[TASK TO CARRY OUT] Transcribe, word for word, the line containing "Image resolution: width=1024" and each line following it through the end of the listing below. Omit all other lines.

[SOURCE INFORMATION]
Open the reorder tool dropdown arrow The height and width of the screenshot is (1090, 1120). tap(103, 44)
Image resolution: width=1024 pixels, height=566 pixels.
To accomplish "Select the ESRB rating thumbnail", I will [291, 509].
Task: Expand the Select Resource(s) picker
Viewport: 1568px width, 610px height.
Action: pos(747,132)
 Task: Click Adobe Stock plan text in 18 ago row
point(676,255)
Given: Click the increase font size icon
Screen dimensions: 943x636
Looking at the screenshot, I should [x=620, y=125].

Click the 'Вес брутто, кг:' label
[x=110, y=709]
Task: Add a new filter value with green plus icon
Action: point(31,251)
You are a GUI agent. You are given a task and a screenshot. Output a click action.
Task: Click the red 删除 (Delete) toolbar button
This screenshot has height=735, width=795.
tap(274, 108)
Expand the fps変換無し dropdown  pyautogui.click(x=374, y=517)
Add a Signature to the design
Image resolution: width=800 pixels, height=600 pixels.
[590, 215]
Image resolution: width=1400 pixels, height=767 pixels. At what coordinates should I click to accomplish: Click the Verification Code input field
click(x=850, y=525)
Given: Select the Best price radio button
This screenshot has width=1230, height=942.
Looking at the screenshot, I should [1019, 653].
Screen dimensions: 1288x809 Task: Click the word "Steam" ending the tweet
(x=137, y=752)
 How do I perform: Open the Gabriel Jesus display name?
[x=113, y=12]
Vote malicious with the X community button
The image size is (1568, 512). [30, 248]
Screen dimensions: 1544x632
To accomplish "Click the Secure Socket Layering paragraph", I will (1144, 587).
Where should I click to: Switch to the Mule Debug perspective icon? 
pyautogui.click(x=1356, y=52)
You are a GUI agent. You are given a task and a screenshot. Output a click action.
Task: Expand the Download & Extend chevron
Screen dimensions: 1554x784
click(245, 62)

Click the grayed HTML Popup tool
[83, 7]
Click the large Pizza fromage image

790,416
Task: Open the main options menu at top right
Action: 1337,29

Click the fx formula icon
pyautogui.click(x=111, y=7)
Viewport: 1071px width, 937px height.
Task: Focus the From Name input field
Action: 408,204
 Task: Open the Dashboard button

[RESULT]
Image resolution: width=1024 pixels, height=566 pixels.
To accomplish "Select the ESRB rating thumbnail", I will [291, 509].
Task: Expand the Select Resource(s) picker
Viewport: 1568px width, 610px height.
Action: pos(747,132)
 Task: Click Adobe Stock plan text in 18 ago row
point(676,255)
Given: Click the increase font size icon
Screen dimensions: 943x636
Looking at the screenshot, I should [x=620, y=125].

Click the 'Вес брутто, кг:' label
[x=110, y=709]
Task: Add a new filter value with green plus icon
Action: point(31,251)
You are a GUI agent. You are given a task and a screenshot. Output a click action.
Task: Click the red 删除 (Delete) toolbar button
This screenshot has height=735, width=795.
tap(274, 108)
Expand the fps変換無し dropdown  pyautogui.click(x=374, y=517)
Add a Signature to the design
Image resolution: width=800 pixels, height=600 pixels.
[590, 215]
Image resolution: width=1400 pixels, height=767 pixels. At what coordinates should I click to accomplish: Click the Verification Code input field
click(x=850, y=525)
Given: Select the Best price radio button
This screenshot has width=1230, height=942.
Looking at the screenshot, I should [1019, 653].
Screen dimensions: 1288x809 Task: Click the word "Steam" ending the tweet
(x=137, y=752)
 How do I perform: Open the Gabriel Jesus display name?
[x=113, y=12]
Vote malicious with the X community button
The image size is (1568, 512). [30, 248]
Screen dimensions: 1544x632
To accomplish "Click the Secure Socket Layering paragraph", I will (1144, 587).
Where should I click to: Switch to the Mule Debug perspective icon? 
pyautogui.click(x=1356, y=52)
You are a GUI agent. You are given a task and a screenshot. Output a click action.
Task: Expand the Download & Extend chevron
Screen dimensions: 1554x784
click(245, 62)

Click the grayed HTML Popup tool
[83, 7]
Click the large Pizza fromage image

790,416
Task: Open the main options menu at top right
Action: 1337,29

Click the fx formula icon
pyautogui.click(x=111, y=7)
Viewport: 1071px width, 937px height.
Task: Focus the From Name input field
Action: 408,204
 Task: Open the Dashboard button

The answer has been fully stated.